Есть сила в том, чтобы отстаивать своё мнение. Есть сила в том, чтобы рисковать, выходя на сцену, становясь видимым и слышимым
Когда всем этим ста людям задают вопрос «Насколько громко вы должны крикнуть, чтобы вас услышали?» и все начинают орать — не слышно на самом деле никого, но зато слышна мощь толпы, всех этих ста человек. Так же и с прыжком — когда вся эта масса прыгает, ты можешь почувствовать её вес. Мы уже практически раздолбали сцену этими прыжками. Но зато они понимают — вот наша мощь, мы можем проломить сцену. И такова же власть общего страха. Есть сила в том, чтобы отстаивать своё мнение. Есть сила в том, чтобы рисковать, выходя на сцену, становясь видимым и слышимым. Так и начинаются революции — люди обнаруживают, что они могут, если будут в состоянии самоорганизоваться.

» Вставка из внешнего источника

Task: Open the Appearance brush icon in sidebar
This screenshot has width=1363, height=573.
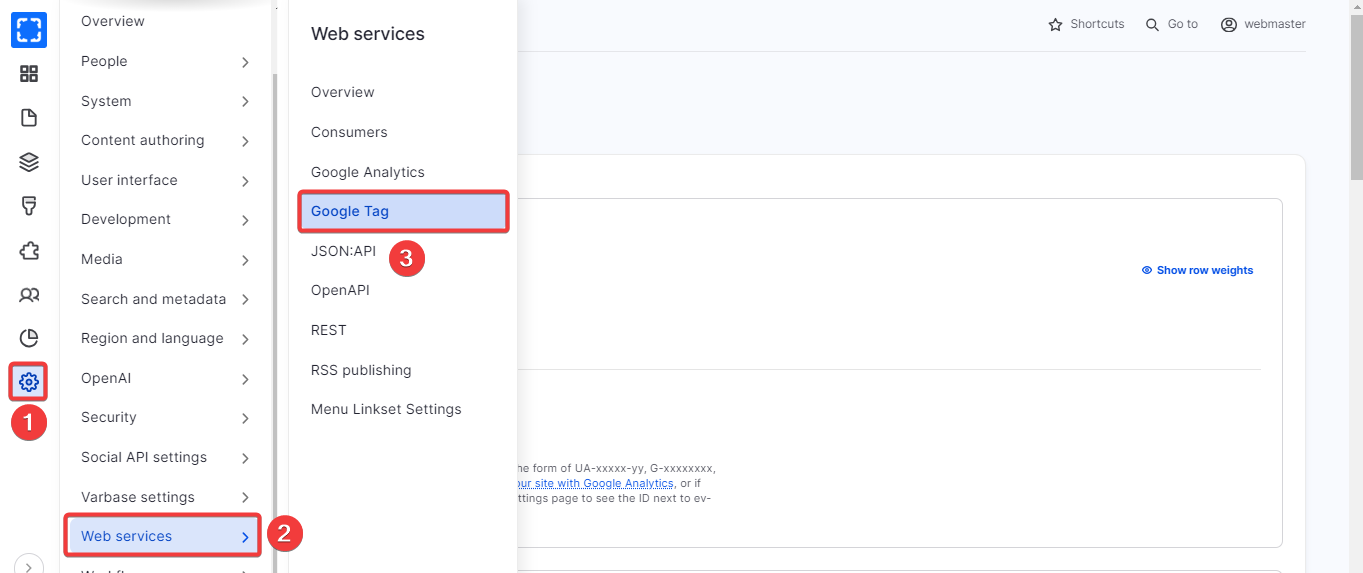Action: click(29, 206)
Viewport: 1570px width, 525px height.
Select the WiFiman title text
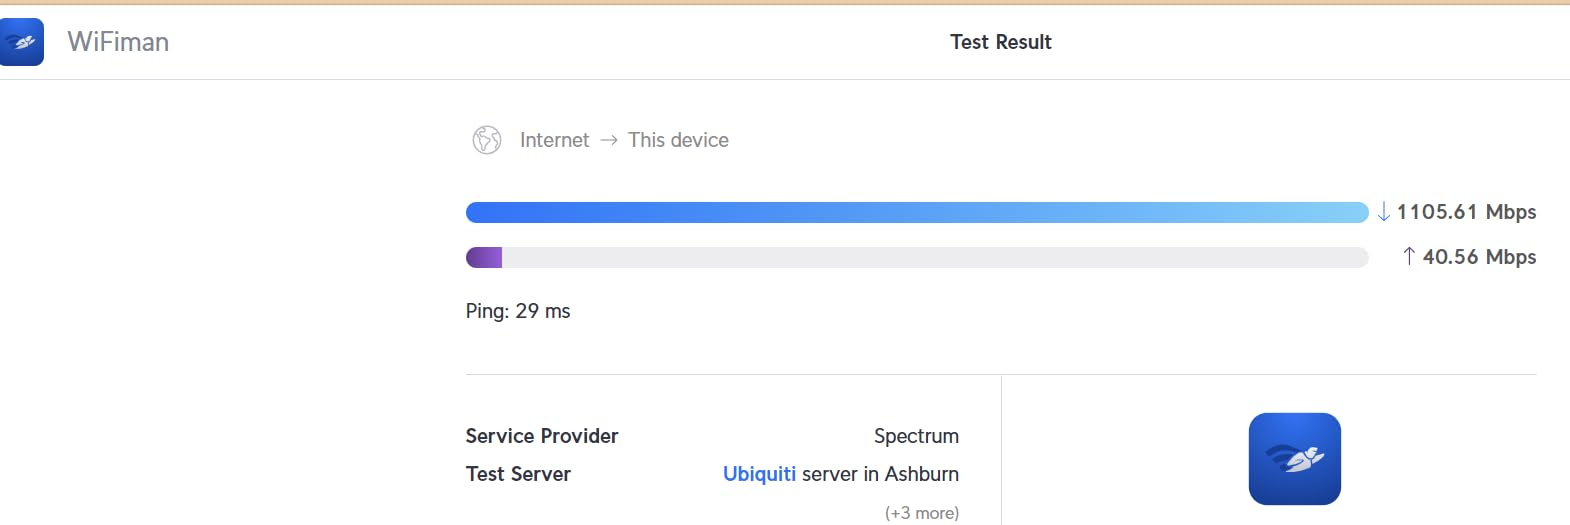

Некоторые участники проекта потом говорили мне, что увидели город другими глазами. Многие завели новых друзей, ведь все подобные проекты — это форма построения сообществ. Мы даже это не инициируем, они сами начинают создавать какие‑то группы на фейсбуке, а потом ездят вместе на пикники. Мне интересно, а вот участники воронежского спектакля делают что‑то подобное? Обычно я не спрашиваю людей, изменил ли их этот опыт. Понятно, что они скажут, что изменил, — это все равно что напрашиваться на комплименты. Я не хочу преувеличивать значимость проекта, но по крайней мере он даёт шанс что‑то почувствовать. Может быть, ты вернёшься к своей прежней жизни, а может, для тебя что‑то изменится. При этом мы не хотим выбивать у людей почву из-под ног или шокировать. Мы приглашаем людей обсудить вместе какие‑то важные вопросы, а шок — это слишком дешёвый способ.